King Hazael 3D Laser Hologram

Biblical Artifact: 3-D Laser Hologram of King Hazael.

2 Kings 8:7-15: And Elisha came to Damascus; and Benhadad the king of Syria was sick; and it was told him, saying, The man of God is come hither.

And the king said unto Hazael, Take a present in thine hand, and go, meet the man of God, and enquire of the Lord by him, saying, Shall I recover of this disease?

So Hazael went to meet him, and took a present with him, even of every good thing of Damascus, forty camels' burden, and came and stood before him, and said, Thy son Benhadad king of Syria hath sent me to thee, saying, Shall I recover of this disease?

And Elisha said unto him, Go, say unto him, Thou mayest certainly recover: howbeit the Lord hath shewed me that he shall surely die.

And he settled his countenance stedfastly, until he was ashamed: and the man of God wept.

And Hazael said, Why weepeth my lord? And he answered, Because I know the evil that thou wilt do unto the children of Israel: their strong holds wilt thou set on fire, and their young men wilt thou slay with the sword, and wilt dash their children, and rip up their women with child.

And Hazael said, But what, is thy servant a dog, that he should do this great thing? And Elisha answered, The Lord hath shewed me that thou shalt be king over Syria.

So he departed from Elisha, and came to his master; who said to him, What said Elisha to thee? And he answered, He told me that thou shouldest surely recover.

And it came to pass on the morrow, that he took a thick cloth, and dipped it in water, and spread it on his face, so that he died: and Hazael reigned in his stead.

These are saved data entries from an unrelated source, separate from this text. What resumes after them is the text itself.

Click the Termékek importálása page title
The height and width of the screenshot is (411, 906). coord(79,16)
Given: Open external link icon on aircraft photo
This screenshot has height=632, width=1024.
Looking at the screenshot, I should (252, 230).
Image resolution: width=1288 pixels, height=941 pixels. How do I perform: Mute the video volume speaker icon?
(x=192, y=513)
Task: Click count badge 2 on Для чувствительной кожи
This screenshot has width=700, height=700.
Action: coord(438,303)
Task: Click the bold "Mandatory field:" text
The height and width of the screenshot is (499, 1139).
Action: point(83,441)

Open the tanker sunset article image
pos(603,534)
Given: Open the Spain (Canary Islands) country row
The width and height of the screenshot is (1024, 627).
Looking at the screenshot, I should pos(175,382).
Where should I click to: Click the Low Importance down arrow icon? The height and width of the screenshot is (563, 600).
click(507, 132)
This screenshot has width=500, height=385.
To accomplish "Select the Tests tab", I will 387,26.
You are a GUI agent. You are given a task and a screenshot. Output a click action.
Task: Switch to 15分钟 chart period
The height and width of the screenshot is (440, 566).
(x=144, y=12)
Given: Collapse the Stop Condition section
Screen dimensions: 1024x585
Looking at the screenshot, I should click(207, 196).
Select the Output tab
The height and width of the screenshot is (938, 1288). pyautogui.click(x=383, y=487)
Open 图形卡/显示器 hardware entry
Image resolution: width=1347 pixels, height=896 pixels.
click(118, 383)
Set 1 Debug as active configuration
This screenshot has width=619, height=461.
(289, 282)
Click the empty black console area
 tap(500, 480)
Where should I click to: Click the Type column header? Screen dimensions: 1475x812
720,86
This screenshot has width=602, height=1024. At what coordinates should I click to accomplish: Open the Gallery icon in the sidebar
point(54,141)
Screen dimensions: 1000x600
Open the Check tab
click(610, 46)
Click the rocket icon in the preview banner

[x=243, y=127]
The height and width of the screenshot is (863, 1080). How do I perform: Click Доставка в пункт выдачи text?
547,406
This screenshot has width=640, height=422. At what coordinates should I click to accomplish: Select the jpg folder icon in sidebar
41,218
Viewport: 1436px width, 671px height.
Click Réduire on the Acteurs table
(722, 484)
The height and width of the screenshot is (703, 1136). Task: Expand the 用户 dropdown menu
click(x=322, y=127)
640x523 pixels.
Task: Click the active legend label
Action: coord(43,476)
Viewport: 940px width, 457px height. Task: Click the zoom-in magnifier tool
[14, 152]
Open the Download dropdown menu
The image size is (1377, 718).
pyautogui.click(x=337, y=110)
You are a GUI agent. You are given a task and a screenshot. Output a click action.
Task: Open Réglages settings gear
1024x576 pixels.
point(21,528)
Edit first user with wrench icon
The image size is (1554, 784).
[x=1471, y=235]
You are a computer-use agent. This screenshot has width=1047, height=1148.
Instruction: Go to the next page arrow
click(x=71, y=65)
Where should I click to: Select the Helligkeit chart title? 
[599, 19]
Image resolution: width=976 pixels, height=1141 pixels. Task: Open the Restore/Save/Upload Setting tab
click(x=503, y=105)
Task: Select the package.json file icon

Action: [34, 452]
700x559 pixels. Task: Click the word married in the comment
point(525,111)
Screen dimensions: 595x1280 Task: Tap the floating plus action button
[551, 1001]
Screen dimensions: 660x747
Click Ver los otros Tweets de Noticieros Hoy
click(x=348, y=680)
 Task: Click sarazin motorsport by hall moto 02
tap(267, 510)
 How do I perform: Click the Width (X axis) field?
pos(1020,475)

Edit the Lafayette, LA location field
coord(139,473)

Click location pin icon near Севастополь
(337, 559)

** This laser hologram is of a 3-D printed Ivory inlay of (most likely) Hazael, King of Aram Damascus (King of Syria). He reined from approx. 842-805 BC. The original is held in the collection of the Louvre, Paris, France. The hologram was shot in my laser holography studio / laboratory. This was a proof of concept project to show how ancient Biblical artifacts can be recorded as 3-dimensional laser holograms, during archaeological field work. The completed holograms can then be used to exhibit the recorded artifacts anywhere at anytime. Since holography is the most realistic 3D recording method known today (up to 10,000 lines per millimeter resolution), the recorded objects cannot be distinguished from the real objects in many cases.